Ask HN: How do you deal with offshore developers?
Looking for some insights on what is good and what's bad in having an offshore development team. Does anyone have an experience?
What may go wrong? What is good, except the cost?
How do you manage a team? How do you hire them? Any challenges?
Will appreciate any help.
9 comments
[ 2.2 ms ] story [ 41.4 ms ] threadThis covers most of it. I would focus on giving some small pieces of work to see how collaboration works.
What else scares you?
As long as everyone has some sort of calendar scheduling tool, with their normal work hours clearly listed, it's usually not too hard to schedule meetings and chat with people on Slack -- doesn't have to be real time chat.
There are at least a hundred valuable tips I could give you on how to be a great remote manager but if I had to give one, it would be this:
Be a mastermind. Remember first and foremost that variance is your enemy. Give detailed requirements. Hide information to keep your contractor focused. Avoid abstract directives like the plague. Instead, break off an atomic well-defined piece of work and give it to your remote worker to work on over a short time frame. Either do the integration engineering yourself or give that to a highly trusted, proven lieutenant. Iterate.

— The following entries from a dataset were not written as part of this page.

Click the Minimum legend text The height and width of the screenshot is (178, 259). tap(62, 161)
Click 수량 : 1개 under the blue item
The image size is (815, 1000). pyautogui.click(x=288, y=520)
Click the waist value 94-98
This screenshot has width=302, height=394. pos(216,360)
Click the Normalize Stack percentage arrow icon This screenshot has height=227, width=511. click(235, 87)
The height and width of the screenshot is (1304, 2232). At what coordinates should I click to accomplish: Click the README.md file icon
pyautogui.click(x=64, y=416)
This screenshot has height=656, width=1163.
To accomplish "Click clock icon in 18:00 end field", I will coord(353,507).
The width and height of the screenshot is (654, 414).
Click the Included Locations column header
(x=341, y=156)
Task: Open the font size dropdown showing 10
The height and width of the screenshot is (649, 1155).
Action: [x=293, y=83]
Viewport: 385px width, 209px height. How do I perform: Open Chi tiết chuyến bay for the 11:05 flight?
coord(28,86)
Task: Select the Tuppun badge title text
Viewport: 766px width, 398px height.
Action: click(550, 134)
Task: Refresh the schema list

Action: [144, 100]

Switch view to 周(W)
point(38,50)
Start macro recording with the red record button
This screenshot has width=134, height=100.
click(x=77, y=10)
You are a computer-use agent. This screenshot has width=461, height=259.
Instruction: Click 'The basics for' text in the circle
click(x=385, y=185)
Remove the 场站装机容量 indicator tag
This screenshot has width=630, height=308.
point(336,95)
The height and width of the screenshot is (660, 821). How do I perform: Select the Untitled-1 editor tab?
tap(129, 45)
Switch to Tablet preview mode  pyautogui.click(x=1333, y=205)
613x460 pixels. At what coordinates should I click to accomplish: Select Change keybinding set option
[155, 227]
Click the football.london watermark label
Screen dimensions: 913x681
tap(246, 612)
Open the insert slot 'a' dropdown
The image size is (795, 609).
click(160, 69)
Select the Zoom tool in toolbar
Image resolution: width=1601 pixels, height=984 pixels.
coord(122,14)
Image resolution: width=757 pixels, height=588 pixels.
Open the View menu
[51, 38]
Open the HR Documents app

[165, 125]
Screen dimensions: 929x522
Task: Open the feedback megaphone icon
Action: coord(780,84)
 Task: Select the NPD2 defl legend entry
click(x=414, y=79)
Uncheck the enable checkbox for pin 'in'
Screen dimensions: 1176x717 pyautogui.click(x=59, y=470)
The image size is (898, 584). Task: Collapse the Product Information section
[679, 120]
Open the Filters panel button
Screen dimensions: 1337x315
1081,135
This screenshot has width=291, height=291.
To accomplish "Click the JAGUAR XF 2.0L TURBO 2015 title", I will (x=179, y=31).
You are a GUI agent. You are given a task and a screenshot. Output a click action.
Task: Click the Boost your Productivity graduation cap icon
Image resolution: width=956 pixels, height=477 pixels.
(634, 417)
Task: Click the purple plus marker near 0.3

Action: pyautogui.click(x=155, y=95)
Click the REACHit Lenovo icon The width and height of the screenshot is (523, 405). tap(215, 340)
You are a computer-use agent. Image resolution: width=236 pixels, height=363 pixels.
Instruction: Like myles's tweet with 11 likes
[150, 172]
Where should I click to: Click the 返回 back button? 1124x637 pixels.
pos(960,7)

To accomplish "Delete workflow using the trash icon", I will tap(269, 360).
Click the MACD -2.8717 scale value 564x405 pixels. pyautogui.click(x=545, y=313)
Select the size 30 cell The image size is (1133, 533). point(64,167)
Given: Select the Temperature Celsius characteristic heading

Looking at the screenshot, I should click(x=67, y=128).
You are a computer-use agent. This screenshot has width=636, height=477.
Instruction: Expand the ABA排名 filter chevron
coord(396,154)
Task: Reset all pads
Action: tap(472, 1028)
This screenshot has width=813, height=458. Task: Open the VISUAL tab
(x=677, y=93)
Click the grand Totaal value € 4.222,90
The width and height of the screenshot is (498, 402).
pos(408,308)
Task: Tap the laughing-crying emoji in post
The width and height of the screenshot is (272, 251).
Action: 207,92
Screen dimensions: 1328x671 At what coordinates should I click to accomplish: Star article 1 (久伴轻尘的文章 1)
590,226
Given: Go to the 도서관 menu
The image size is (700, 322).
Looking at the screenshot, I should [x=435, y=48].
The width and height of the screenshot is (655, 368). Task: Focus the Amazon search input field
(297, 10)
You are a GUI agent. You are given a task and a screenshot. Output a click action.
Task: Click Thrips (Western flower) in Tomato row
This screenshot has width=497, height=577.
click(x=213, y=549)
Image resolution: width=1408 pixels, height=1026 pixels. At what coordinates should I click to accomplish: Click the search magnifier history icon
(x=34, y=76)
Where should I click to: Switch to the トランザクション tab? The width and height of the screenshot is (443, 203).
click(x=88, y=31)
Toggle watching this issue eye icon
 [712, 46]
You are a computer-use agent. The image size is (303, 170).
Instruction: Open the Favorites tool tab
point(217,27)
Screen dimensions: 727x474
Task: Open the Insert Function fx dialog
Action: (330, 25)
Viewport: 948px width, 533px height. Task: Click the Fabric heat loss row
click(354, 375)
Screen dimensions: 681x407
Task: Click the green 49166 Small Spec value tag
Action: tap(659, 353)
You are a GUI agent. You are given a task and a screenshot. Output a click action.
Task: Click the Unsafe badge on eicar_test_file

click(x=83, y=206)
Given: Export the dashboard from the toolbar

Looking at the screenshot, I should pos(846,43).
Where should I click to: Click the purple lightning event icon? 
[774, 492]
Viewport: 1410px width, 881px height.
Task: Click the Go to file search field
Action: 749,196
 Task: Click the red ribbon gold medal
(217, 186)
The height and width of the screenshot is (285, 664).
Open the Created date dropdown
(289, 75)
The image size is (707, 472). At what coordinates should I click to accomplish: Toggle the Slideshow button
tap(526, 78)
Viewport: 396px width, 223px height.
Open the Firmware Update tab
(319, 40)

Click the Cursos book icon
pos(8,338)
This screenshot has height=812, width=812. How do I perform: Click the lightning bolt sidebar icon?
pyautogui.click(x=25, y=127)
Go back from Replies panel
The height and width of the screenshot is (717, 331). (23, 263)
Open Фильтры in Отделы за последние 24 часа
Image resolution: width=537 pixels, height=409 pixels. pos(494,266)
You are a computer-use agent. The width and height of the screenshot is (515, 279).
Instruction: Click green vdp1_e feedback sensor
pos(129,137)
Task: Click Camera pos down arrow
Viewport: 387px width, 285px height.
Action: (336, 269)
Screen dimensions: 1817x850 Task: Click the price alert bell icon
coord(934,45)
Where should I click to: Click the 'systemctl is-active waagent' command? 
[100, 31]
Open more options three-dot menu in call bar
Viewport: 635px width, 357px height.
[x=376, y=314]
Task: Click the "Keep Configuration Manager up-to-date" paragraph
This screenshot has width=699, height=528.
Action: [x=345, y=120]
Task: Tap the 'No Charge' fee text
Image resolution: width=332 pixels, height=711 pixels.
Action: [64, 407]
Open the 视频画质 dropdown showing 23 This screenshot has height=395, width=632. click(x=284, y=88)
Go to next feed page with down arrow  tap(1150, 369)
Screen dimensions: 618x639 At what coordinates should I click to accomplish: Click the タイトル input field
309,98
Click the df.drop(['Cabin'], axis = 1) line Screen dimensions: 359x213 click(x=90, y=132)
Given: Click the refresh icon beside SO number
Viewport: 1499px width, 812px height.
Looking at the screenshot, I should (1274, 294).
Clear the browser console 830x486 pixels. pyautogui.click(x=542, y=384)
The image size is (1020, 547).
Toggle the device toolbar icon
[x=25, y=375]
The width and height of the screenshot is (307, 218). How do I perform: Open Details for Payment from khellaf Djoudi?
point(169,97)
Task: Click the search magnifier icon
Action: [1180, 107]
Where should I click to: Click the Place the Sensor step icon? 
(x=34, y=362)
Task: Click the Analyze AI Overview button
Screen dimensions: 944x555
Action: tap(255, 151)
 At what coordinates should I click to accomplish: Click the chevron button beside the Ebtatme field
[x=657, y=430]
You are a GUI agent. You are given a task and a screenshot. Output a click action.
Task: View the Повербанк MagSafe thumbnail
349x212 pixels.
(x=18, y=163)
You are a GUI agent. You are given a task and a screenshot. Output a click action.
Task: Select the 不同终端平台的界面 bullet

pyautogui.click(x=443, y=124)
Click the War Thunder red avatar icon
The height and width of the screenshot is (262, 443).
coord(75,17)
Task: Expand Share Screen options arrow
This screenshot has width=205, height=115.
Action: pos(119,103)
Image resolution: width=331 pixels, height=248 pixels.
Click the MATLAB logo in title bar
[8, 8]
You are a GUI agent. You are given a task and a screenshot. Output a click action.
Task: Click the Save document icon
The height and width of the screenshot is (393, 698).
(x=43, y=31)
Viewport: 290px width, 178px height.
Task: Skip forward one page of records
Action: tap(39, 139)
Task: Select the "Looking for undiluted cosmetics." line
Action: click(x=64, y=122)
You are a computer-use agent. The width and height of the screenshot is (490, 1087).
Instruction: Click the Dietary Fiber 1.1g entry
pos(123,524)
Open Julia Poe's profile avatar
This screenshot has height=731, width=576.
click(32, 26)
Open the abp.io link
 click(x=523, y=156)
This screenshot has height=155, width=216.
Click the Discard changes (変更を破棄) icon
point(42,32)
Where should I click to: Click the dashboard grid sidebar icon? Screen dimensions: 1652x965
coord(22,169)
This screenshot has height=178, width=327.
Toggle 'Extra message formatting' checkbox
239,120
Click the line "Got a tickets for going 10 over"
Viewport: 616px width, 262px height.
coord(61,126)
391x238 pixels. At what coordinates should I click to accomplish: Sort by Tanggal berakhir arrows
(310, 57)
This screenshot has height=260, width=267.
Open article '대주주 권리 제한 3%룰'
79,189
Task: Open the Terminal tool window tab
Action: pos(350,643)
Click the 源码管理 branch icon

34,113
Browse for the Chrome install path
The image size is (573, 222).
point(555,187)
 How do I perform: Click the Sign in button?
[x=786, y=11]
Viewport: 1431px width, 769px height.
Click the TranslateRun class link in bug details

To summarize, until a relationship is well developed, imo micromanagement is basically correct.
Question for you - have you met remote teams versus solo developers? Do you think there might be a team which had an experience in being remote and may save while we are doing our baby steps?
> We talk/chat a lot with them, as if they were in the same place.
> Cut tasks to smaller pieces to minimize the risks
What may go wrong:
- bad understanding of the tasks, that's why we communicate more
> and we always allow a little more time (than usual) for every task just in case something was misinterpreted and needs refactoring
> people located "offshore" hire them according to our requirements (English language is a must-have anyway, even if we're French)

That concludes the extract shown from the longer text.